Trying to uncover evidence of fraud in a data set of millions of records is somewhat akin to searching for a needle in a haystack. Fortunately, the successful employment of data analysis techniques can clear away most of the “hay” and leave the fraud examiner or auditor with a much smaller stack to dig through. Do you know how to effectively analyze data for the red flags of fraud? Are you making the most of data analysis in your fraud detection efforts? Take this Fraud IQ quiz and find out.
1. One of the main benefits of using data analysis techniques to detect fraud is that:
a. They can provide insight into the details of how a fraud occurred.
b. They can be used to establish predication for a full fraud examination.
c. They are easily performed using off-the-shelf tools that enable anyone to undertake an in-depth analysis without specific technological knowledge.
d. They can take the place of the fraud risk assessment in identifying key areas of fraud risk within the organization.
2. Which is the most effective order of steps in the data analysis process?
a. Build a profile of potential frauds; obtain the data; verify the data; cleanse the data; analyze the data.
b. Obtain the data; cleanse the data; analyze the data; verify the data; build a profile of potential frauds.
c. Obtain the data; analyze the data; cleanse the data; verify the data; build a profile of potential frauds.
d. Build a profile of potential frauds; verify the data; obtain the data; cleanse the data; analyze the data.
3. Mitch, a CPA, is attempting to sort through a very large amount of production data for his organization’s various manufacturing plants to identify anomalies that might indicate fraudulent activity. Which of the following techniques would be most helpful for Mitch in establishing expected values for data in a population?
a. Fuzzy logic matching.
b. Gap testing.
c. Compliance verification.
d. Regression analysis.
4. The audit department of a large financial institution received a tip that a few employees have been colluding to siphon off customer data and sell it to an organized crime ring for use in identity theft schemes. To help identify whether such a scheme is occurring and who might be involved, the internal audit team decides to employ textual analytics techniques to interemployee communications. Which of the following combinations of keywords or phrases likely would be the most helpful in identifying communications between the data thieves regarding their scheme?
a. “Confidential” and “customer information.”
b. “Confidential”; “unauthorized copying”; and “nobody will notice.”
c. “Nobody will notice” and “not hurting anyone.”
d. “Unauthorized copying” and “customer information.”
5. Diana, a CPA, is the controller for Square Box Co. She receives a call from Joshua, the accounts receivable manager of Circle Corp., one of Square Box’s vendors, regarding numerous double payments received from Square Box during the past six months. Joshua says he does not understand why the invoices are being paid twice and that he would like to get the situation straightened out to avoid having to continue issuing refund checks to Square Box. He also says that he usually deals with Amanda, Square Box’s accounts payable manager, but that she has not been able to curb the situation, so he thought he would try taking it to her boss.
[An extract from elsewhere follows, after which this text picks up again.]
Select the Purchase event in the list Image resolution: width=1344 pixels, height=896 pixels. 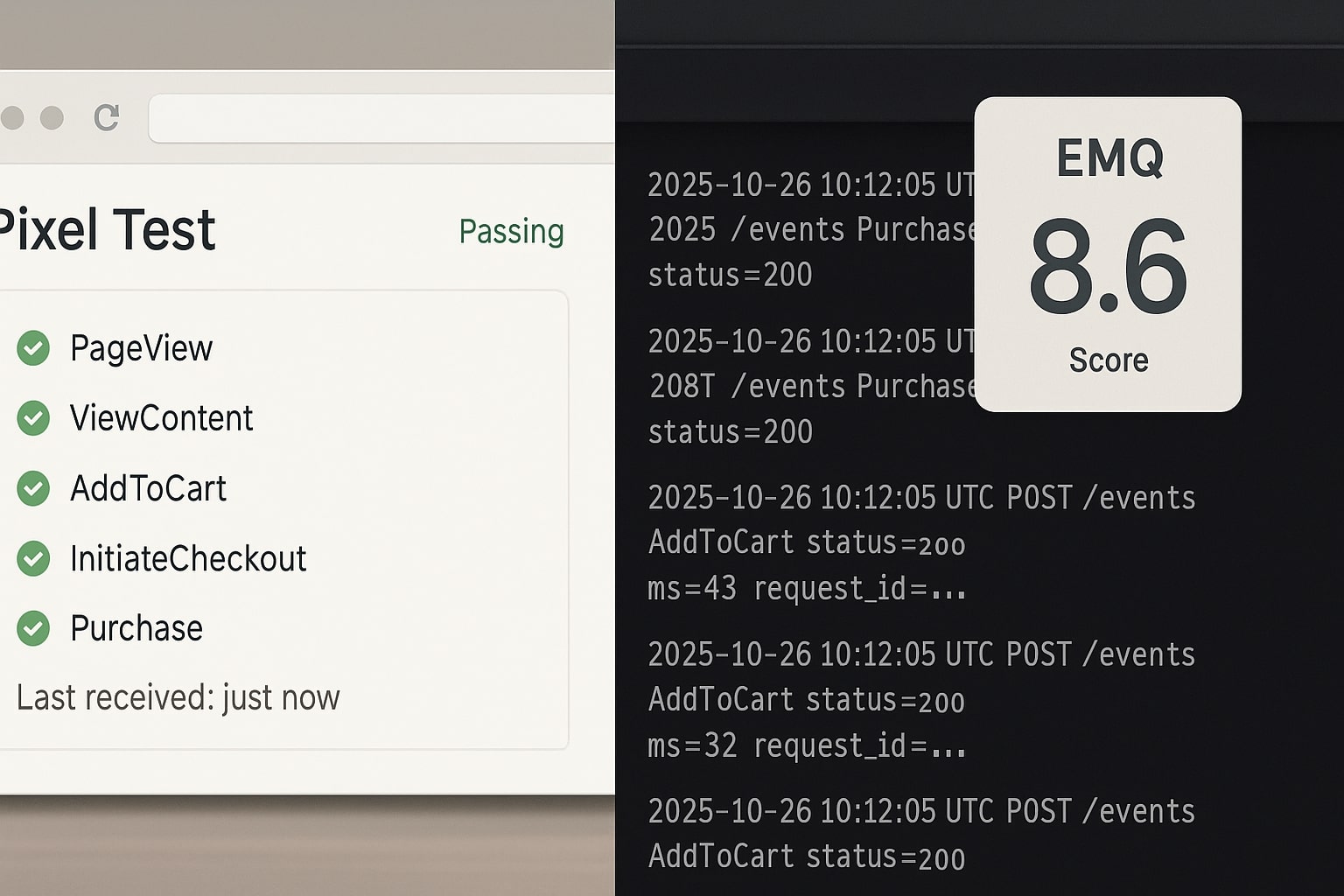pyautogui.click(x=136, y=628)
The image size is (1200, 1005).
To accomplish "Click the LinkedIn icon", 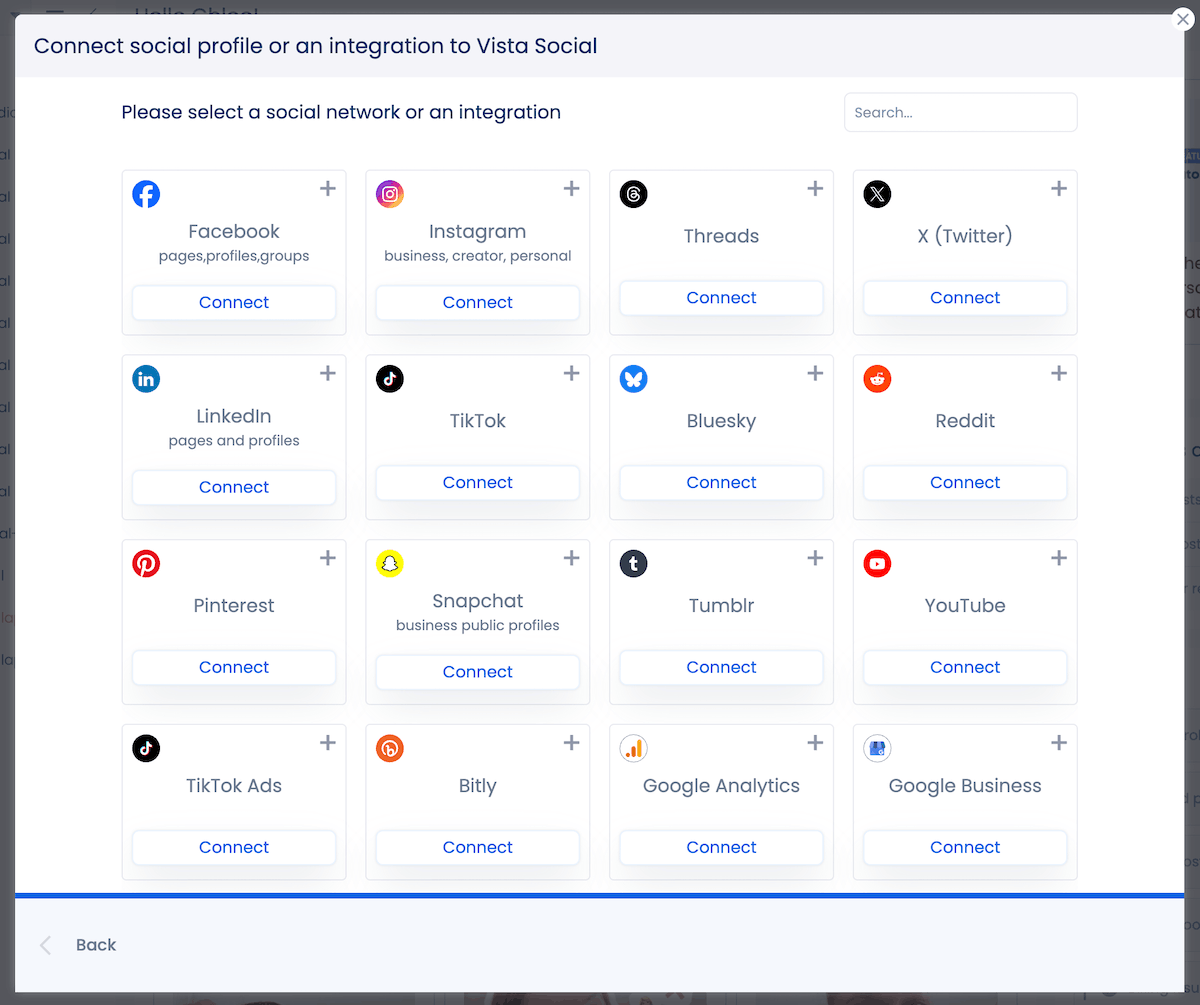I will pos(146,379).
After hanging up the phone, Diana pulls up Circle Corp.’s accounts payable history to try to figure out what’s going on, but she sees no sign of duplicate payments or refunds. Growing concerned, she decides to run some data analytics tests on payments to vendors to see if she can find any other anomalies. Which of the following fields would be LEAST helpful in searching for clues regarding duplicate payments to vendors in Square Box’s accounting system?
a. Vendor address.
b. Vendor number.
c. Invoice number.
d. Payment amount.
6. For which of the following data sets would a Benford’s Law analysis be LEAST appropriate?
a. Employee hourly wage rates.
b. Customer balances.
c. Expense reimbursement claims.
d. Inventory prices.
7. Analyzing data using Robert Gunning’s Fog Index is most useful in uncovering which of the following fraud schemes?
a. Kickbacks paid to overseas vendors.
b. Financial statement manipulation.
c. Theft of proprietary information.
d. Skimming of incoming cash receipts.
8. Link analysis and geospatial analysis can be particularly useful in uncovering red flags of which of the following types of schemes?
c. False billing.
d. Financial statement manipulation.
9. The audit team for Shady Business Inc. is applying data analytics techniques to help identify areas where fraud might be occurring. In which of the following situations would examining the ratio of maximum values to minimum values within a data set be most useful?
a. Amount of raw materials on hand by part number.
b. Net payroll check by employee.
c. Unit prices paid for a product by purchase transaction.
d. Total quantity of products purchased by customer.
10. The results of the fraud risk assessment for XYZ Corp. indicate that the risk of fraud in the company’s purchasing function is high due to frequent turnover in the department and several other control weaknesses. In response, XYZ’s audit team decides to employ data analysis tests on the purchasing system to identify internal control breaches and anomalies that might indicate fraud. The audit team begins by extracting payments to vendors that lack required information in the vendor master file; this test returns thousands of transactions as exceptions. Which of the following procedures would be LEAST helpful in reducing the number of false positives included in the analysis results?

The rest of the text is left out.